[Pixel coordinate grounding data]
☆ ☆ ☆ ☆ ☆ ☆ ☆
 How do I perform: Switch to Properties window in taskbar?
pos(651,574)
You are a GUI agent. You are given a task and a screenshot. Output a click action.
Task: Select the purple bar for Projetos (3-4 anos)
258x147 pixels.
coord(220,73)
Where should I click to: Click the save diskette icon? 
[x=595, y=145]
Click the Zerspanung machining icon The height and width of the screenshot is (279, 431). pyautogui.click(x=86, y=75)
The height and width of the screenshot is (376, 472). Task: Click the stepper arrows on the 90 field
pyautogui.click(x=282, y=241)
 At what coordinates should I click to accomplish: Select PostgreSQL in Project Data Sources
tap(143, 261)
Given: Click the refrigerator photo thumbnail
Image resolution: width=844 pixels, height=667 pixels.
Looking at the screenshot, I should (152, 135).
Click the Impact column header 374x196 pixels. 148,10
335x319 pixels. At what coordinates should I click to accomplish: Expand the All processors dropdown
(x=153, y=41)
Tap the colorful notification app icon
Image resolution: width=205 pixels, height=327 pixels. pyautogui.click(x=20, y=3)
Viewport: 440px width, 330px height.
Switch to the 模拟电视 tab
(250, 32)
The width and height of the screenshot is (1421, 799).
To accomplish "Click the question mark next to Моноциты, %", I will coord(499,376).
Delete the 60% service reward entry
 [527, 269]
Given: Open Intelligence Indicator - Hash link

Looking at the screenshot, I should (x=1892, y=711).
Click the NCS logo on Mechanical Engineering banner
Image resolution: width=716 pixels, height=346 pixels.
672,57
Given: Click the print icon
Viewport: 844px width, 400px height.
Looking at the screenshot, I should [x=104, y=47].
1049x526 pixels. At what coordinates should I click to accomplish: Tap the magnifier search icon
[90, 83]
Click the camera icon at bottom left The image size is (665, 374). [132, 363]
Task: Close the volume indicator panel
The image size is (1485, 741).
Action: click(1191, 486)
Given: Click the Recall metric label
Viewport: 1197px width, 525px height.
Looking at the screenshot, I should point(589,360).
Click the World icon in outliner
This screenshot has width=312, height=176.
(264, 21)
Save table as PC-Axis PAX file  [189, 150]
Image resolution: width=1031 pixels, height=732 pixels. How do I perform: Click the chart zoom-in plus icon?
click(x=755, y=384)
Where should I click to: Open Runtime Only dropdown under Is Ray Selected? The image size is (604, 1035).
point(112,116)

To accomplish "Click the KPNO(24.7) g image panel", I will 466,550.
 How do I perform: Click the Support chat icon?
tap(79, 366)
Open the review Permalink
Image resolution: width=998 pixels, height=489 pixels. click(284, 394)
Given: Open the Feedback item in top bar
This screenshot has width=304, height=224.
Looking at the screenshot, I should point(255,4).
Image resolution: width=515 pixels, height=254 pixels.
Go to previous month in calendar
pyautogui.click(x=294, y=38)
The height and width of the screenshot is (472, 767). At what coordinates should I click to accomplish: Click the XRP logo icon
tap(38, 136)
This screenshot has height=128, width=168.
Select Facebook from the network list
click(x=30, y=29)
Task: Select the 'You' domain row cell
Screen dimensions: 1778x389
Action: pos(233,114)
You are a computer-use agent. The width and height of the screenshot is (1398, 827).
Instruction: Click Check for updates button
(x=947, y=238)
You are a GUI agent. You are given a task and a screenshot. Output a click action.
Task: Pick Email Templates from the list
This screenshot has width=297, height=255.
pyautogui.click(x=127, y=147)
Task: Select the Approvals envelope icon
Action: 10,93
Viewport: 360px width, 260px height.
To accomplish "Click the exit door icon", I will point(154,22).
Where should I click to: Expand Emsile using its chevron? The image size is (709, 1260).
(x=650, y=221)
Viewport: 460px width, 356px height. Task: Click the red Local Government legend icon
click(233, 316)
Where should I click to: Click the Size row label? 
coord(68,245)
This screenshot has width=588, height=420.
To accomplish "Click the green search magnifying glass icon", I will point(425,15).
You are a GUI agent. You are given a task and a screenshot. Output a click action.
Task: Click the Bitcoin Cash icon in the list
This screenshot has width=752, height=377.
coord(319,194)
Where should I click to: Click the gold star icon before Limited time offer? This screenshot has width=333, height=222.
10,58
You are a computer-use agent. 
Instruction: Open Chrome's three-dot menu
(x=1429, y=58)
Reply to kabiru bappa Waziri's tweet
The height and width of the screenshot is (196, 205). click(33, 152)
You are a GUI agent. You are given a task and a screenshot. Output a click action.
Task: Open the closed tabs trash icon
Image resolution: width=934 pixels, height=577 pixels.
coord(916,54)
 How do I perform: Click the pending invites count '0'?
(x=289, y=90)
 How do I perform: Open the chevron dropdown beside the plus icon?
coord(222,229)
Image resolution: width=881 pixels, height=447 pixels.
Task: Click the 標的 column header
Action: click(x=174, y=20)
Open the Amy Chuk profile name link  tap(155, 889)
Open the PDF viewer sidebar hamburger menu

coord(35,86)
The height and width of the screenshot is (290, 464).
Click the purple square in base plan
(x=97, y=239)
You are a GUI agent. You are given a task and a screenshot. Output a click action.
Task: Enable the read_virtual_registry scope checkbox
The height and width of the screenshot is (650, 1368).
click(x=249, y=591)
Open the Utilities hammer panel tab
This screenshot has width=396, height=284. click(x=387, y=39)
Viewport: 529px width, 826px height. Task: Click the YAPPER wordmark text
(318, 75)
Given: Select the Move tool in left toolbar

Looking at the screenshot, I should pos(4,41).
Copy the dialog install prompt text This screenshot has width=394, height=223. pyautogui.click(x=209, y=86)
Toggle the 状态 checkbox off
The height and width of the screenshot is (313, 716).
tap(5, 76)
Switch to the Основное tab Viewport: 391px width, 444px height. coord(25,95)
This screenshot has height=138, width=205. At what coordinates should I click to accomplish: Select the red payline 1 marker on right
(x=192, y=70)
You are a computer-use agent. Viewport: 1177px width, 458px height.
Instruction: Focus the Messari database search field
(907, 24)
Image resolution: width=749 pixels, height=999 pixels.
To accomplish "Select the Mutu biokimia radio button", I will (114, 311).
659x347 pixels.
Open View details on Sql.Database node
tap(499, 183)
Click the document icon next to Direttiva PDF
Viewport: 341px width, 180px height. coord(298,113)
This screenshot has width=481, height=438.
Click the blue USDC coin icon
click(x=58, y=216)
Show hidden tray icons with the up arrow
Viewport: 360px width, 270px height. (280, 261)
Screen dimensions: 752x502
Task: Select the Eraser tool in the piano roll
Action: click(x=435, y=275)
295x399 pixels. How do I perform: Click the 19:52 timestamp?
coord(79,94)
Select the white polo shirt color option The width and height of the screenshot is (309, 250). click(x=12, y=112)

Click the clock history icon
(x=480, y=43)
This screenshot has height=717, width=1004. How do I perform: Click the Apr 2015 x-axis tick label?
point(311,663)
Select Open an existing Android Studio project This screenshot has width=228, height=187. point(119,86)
☆ ☆ ☆ ☆ ☆ ☆ ☆
Copy from the entries only those lines that hold the word "computer".

Written solution:
You are a computer-use agent. The width and height of the screenshot is (1398, 827).
You are a computer-use agent. 
You are a computer-use agent. Viewport: 1177px width, 458px height.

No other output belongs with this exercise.